The Royal Commission (courtesy of the Victoria Police) had Ray Neal's letter in May of this year.   It sat in Perth in June - yet it didn't call Neal.   It didn't call Russell Frearson, the former accountant and official of the AWU who could give evidence that Wilson had already established his own election fund.  Frearson says there was a payroll deduction election fund established in 1991, a fact that goes to the motivation and knowledge of both Wilson and Gillard as they contemplated establishing the sham AWU WRA.

Julia Gillard wrote the rules or objects of the Australian Workers' Union - Workplace Reform Association, but the Royal Commission's interim report doesn't  exhibit her document.   The report examines the application form and the certificate accompanying it - but is silent in what should have been a comprehensive examination of Gillard's objects/rules.  

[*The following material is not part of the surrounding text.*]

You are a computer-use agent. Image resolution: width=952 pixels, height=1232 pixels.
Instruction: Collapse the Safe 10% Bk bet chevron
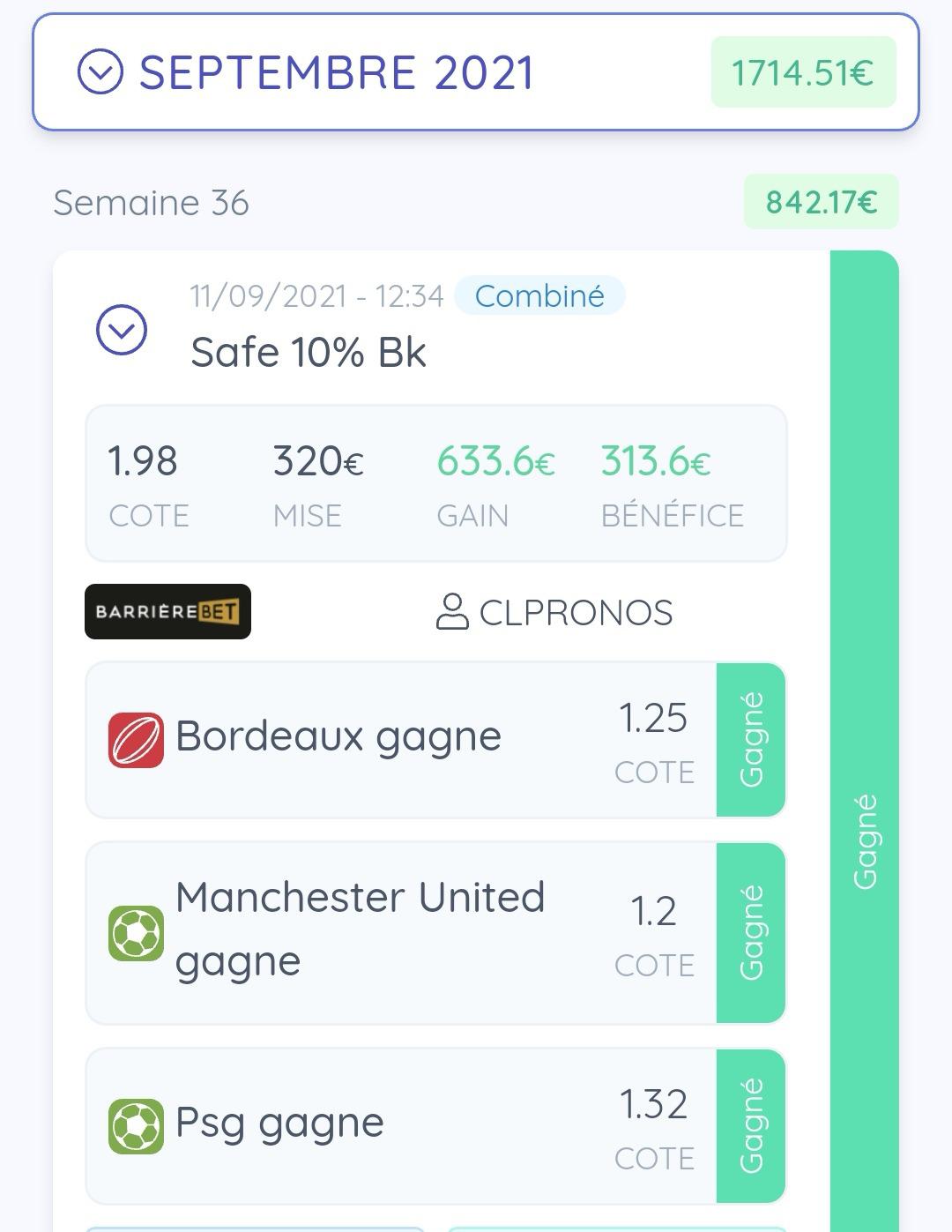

Why should that document have been more comprehensively examined?   Because Gillard's work is prima facie a forgery, a false document uttered to deceive the corporate affairs commissioner into incorporating her sham entity.   There was no Association.   It could not have met and formed.   It could not have approved its own rules because it did not exist.   Any document which purports to be a document of that Association is forgery - as much a forgery as if I signed a document as Julia Gillard.

In his interim report the Commissioner helps us to understand the role of an accessory to certain offences.   He says,

  1. It has been held, in respect of those similar provisions, that a person is not liable as an accessory unless he or she has actual knowledge of the essential matters that make up the contravention (although the person need not know that his or her participation was a breach of the Act).24 It may be possible to infer knowledge from a combination of suspicious circumstances and a failure to make enquiry.25 

It is indeed possible to infer that Ms Gillard had knowledge of the essential matters that make up Wilson and Blewitt's crimes - from a combination of suspicious circumstances and from her abject failure to make obvious enquiries.   The improper use of the AWU's name and the deception of the WA Corporate Affairs Commissioner are cases in point.   After May, 1992 Ms Gillard and her co-offenders were formally on notice from the Corporate Affairs Commission that there was a problem with their AWU Workplace Reform Association.   She had the opportunity to correct the record, to make clear this was simply an election fund.   She did not do that.   As the Commissioner helpfully points out, her "failure to make an enquiry" of the alleged members of the sham association to seek guidance is highly suspicious - yet the Royal Commission has delivered her an undeservedly clean slate.

The Trade Union Royal Commission has 10 effective months remaining in which to do its work.   Its zealous pursuit of the relatively low level crimes of low level apparatchiks like Ms Butera and Ms Zanatta have been sideshows.   The Commission needs to aim higher.   It appears to be fearful of upsetting political players, yet that is precisely where its focus ought to be.

There are now changed circumstances involving Ms Gillard.  Mr Neal has a story to tell.   The Commission should hear from him and Ms Gillard.   And so should a jury.